15 ‘If I am wicked, woe to me! And if I am righteous, I dare not lift up my head. I am sated with disgrace and conscious of my misery.
Job 10:15 (NASB)
Just punishment is expected, while humble acceptance and happiness that one is not being punished is also understood. Job explains that he understands punishment is fair when deserved and that those who walk in the law should be glad they have been spared that same punishment.
16 ‘Should my head be lifted up, You would hunt me like a lion; And again You would show Your power against me.
17 ‘You renew Your witnesses against me And increase Your anger toward me; Hardship after hardship is with me.
Job 10:16-17 (NASB)
Pride is clearly a sin to Job. He knows this. He has been explaining that to believe you are righteous and walk in a proud or arrogant manner, filled with the pride of doing the right thing, is wrong. Yet, we are reading Job’s words that seem filled with this pride of being righteous. Perhaps those words are not filled with pride but Job defending himself against what he sees as an unjust punishment? Maybe Job is just trying to make his case that he doesn’t deserve what is happening to him?
18 ‘Why then have You brought me out of the womb? Would that I had died and no eye had seen me!
19 ‘I should have been as though I had not been, Carried from womb to tomb.’
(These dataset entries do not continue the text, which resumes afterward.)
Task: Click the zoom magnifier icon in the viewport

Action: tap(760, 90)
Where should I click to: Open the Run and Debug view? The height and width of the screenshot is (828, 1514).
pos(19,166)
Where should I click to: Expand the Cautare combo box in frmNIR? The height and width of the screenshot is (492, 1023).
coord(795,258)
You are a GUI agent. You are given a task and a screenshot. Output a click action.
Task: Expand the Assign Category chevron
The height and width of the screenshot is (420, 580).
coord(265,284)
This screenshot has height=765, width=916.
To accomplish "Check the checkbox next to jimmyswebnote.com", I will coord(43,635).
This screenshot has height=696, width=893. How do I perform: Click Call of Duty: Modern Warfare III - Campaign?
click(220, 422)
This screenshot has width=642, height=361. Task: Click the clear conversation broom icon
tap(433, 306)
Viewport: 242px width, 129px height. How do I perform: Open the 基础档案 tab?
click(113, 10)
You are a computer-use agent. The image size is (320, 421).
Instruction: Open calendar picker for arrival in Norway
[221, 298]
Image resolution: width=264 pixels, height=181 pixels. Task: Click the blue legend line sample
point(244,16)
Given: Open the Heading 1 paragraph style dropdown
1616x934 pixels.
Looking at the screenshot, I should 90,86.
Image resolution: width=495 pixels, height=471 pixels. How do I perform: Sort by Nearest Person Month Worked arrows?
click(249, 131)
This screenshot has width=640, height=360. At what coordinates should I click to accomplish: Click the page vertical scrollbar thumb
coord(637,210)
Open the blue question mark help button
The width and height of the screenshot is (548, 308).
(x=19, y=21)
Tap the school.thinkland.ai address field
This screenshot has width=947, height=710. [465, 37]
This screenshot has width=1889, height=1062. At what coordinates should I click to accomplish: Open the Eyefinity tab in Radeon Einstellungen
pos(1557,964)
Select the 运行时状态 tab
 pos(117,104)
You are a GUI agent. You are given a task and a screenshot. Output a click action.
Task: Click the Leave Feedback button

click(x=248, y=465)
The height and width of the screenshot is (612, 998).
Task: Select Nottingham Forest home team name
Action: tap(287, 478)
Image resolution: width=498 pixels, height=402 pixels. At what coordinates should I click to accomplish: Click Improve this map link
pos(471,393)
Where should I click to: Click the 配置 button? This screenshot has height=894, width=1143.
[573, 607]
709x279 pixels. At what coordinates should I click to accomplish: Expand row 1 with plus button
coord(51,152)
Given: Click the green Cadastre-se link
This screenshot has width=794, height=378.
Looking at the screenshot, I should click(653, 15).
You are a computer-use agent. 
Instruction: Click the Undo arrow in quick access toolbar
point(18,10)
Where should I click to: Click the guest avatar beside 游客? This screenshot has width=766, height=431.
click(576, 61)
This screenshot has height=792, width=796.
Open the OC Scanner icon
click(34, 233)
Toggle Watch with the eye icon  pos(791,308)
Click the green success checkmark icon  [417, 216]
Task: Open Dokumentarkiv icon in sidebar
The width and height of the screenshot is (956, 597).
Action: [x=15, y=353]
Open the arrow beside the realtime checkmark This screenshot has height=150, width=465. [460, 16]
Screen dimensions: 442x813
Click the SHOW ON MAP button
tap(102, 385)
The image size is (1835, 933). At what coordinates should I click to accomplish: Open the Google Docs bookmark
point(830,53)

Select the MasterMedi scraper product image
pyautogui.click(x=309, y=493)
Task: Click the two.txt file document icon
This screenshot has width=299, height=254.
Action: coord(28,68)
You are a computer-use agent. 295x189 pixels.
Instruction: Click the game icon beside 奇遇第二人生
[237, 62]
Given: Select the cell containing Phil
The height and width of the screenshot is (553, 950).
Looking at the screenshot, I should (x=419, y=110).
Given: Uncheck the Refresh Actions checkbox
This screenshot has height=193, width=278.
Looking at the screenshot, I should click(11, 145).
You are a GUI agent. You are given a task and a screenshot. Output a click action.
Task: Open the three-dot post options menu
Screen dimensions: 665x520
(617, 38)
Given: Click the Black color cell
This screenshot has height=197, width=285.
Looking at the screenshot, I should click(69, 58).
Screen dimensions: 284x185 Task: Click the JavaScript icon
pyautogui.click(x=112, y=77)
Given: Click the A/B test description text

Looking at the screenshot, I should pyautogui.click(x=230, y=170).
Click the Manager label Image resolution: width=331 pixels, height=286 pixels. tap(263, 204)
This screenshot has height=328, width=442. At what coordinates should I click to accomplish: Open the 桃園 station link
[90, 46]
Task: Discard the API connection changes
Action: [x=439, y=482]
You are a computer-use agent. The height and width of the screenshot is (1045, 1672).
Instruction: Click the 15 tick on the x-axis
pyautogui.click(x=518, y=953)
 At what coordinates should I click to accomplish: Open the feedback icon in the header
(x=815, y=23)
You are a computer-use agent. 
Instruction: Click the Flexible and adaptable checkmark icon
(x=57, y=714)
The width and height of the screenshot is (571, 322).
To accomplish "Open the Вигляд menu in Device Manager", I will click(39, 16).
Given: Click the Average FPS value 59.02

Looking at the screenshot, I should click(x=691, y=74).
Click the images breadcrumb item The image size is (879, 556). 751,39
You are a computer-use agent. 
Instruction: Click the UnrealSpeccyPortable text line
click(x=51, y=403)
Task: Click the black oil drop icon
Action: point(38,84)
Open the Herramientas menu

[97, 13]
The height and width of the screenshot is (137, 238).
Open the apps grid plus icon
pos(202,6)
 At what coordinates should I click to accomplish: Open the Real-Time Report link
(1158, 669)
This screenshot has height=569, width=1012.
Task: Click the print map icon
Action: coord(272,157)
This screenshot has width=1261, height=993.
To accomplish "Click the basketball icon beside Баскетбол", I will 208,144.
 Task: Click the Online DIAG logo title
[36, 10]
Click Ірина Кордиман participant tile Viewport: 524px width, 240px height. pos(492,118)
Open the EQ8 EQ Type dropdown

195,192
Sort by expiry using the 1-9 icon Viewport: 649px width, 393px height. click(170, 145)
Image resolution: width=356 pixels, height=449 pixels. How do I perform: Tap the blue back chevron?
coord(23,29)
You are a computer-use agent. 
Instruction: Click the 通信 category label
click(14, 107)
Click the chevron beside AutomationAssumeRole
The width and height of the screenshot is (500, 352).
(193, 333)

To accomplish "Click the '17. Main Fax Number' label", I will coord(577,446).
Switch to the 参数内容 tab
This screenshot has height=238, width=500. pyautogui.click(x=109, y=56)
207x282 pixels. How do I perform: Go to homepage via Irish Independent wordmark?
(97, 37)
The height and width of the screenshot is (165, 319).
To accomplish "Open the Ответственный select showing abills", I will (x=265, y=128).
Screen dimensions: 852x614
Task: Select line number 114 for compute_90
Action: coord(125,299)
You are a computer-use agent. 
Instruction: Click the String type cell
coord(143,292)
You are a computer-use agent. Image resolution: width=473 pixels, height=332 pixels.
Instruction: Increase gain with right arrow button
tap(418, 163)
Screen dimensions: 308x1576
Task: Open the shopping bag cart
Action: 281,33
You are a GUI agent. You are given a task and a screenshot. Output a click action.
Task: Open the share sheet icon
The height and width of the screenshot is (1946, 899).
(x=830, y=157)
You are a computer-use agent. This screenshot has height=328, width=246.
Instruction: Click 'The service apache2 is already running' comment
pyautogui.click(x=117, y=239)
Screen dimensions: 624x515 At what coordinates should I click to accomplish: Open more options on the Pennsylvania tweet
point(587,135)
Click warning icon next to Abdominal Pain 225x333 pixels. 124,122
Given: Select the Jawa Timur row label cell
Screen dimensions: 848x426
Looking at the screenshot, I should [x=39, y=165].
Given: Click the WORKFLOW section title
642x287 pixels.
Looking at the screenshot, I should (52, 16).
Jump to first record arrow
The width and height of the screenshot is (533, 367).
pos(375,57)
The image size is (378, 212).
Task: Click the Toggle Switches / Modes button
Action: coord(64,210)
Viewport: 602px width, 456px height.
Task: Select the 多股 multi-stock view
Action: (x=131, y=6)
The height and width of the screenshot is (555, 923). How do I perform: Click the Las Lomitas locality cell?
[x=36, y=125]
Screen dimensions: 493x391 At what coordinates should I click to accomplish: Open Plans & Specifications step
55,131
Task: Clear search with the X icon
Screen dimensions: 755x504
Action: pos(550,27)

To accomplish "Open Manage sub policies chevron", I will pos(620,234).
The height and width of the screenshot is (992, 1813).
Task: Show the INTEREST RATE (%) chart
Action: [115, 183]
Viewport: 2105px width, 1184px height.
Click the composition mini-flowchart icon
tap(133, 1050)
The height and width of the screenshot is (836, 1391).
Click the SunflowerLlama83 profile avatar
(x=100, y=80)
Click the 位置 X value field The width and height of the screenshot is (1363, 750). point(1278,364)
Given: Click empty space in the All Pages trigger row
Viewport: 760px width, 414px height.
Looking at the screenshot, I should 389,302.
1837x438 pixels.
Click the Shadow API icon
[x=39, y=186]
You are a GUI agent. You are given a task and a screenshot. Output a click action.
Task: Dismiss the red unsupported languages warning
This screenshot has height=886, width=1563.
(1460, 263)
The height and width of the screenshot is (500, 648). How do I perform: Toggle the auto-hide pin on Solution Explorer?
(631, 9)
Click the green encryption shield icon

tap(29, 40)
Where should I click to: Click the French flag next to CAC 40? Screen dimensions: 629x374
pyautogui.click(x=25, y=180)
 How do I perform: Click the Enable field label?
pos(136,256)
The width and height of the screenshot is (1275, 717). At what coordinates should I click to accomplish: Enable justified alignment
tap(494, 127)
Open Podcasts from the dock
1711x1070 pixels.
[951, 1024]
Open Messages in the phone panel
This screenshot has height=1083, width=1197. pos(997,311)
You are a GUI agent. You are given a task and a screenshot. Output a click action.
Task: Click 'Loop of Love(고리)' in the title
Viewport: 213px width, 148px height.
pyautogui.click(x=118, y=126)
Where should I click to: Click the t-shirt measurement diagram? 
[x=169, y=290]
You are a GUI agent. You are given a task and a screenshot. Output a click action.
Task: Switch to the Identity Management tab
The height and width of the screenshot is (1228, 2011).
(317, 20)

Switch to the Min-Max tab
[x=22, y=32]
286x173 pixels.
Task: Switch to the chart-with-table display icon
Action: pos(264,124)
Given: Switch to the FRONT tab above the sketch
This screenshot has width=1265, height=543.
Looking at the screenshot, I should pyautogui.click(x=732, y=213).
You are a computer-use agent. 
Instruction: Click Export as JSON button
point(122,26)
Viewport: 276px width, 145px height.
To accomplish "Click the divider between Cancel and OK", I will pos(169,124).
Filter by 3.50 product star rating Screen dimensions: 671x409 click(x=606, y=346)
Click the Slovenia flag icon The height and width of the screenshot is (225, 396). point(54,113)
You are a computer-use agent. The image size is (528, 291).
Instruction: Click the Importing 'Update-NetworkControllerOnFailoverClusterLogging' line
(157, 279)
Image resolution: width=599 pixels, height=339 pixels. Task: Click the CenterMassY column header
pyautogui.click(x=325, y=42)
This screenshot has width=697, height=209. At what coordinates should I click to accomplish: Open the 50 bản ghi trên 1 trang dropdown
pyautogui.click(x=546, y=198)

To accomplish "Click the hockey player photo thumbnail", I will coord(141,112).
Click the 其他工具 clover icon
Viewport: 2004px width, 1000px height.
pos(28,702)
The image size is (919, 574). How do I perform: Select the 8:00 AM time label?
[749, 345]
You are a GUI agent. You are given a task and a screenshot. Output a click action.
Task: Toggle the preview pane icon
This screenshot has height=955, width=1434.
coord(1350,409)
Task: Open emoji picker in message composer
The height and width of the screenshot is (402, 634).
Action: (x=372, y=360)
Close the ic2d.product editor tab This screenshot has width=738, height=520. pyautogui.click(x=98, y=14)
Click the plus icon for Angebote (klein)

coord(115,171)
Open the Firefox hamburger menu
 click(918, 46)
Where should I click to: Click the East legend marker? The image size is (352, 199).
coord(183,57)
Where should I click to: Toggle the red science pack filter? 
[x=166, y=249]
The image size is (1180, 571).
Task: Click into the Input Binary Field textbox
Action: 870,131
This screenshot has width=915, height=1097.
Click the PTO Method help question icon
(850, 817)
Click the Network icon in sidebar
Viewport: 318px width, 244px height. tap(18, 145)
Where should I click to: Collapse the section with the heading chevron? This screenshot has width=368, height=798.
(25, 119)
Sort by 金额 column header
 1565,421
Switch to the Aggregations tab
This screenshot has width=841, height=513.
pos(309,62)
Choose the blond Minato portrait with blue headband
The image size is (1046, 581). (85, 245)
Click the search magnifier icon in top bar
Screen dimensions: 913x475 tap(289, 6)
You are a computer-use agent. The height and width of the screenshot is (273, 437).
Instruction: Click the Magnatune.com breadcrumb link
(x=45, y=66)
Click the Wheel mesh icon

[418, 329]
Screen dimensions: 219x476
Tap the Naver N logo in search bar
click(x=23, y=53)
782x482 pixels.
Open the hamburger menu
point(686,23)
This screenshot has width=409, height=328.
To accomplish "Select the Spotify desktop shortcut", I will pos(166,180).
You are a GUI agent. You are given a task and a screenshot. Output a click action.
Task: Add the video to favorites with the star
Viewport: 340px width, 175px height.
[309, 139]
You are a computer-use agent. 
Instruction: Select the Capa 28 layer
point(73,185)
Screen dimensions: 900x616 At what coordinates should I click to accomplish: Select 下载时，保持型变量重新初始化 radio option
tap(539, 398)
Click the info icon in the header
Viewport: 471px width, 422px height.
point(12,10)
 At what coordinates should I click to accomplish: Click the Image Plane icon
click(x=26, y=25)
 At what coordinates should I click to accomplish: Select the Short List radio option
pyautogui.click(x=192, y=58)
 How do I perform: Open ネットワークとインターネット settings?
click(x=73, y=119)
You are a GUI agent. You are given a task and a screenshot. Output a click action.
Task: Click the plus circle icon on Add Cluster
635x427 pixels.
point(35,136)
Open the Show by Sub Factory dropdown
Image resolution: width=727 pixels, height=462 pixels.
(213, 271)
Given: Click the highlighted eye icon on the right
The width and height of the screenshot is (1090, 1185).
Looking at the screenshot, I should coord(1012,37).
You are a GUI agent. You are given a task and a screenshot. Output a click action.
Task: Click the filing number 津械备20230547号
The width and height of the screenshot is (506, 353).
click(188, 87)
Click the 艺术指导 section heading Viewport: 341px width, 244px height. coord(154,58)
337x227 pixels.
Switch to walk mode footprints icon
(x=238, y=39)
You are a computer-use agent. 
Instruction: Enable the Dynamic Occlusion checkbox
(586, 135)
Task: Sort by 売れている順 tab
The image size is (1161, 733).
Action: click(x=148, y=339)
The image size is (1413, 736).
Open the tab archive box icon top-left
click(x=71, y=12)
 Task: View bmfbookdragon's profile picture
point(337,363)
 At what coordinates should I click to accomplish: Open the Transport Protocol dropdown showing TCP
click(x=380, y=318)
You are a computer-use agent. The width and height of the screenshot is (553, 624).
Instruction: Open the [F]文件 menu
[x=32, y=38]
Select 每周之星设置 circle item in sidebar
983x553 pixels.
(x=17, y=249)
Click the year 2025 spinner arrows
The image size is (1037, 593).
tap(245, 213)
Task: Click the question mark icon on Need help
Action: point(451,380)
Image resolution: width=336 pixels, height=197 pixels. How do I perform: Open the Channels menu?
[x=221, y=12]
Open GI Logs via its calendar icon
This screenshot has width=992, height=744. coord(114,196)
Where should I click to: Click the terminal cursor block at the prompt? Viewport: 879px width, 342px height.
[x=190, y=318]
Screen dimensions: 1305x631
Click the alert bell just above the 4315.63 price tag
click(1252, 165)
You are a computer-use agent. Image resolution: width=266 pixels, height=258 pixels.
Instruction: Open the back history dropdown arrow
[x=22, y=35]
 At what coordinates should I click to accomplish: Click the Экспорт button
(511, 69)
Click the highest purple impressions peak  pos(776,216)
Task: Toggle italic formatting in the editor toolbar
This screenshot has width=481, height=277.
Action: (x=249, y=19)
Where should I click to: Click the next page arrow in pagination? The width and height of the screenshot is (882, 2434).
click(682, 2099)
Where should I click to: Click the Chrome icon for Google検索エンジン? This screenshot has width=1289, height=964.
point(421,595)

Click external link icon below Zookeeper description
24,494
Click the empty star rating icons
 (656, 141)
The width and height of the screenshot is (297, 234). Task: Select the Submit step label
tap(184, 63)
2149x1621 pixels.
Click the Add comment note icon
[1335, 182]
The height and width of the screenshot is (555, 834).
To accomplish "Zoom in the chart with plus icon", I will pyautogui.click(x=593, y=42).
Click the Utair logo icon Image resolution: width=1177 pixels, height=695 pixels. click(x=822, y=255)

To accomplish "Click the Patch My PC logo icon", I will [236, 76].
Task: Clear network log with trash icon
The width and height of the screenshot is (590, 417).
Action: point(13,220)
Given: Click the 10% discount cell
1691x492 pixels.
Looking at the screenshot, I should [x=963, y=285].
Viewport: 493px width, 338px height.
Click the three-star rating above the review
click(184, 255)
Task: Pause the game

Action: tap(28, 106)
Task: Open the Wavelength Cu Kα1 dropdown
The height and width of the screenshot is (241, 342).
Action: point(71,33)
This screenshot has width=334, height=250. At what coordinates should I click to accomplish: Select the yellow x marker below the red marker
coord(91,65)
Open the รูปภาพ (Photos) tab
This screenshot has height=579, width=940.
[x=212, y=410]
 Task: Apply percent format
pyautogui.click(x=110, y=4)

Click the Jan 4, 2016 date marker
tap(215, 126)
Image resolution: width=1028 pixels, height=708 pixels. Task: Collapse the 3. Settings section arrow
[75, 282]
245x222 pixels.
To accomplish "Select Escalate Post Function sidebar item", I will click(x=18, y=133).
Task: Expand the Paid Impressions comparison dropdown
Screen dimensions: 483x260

20 “Would He not let my few days alone? Withdraw from me that I may have a little cheer
21 Before I go—and I shall not return— To the land of darkness and deep shadow,
22 The land of utter gloom as darkness itself, Of deep shadow without order, And which shines as the darkness.”
Job 10:18-22 (NASB)
If he’s going to do everything right and still get punished, why has God created him in the first place? Why was he even born? He then addresses his friends and asks them to leave him alone so that he can drop back into his depression until death takes him.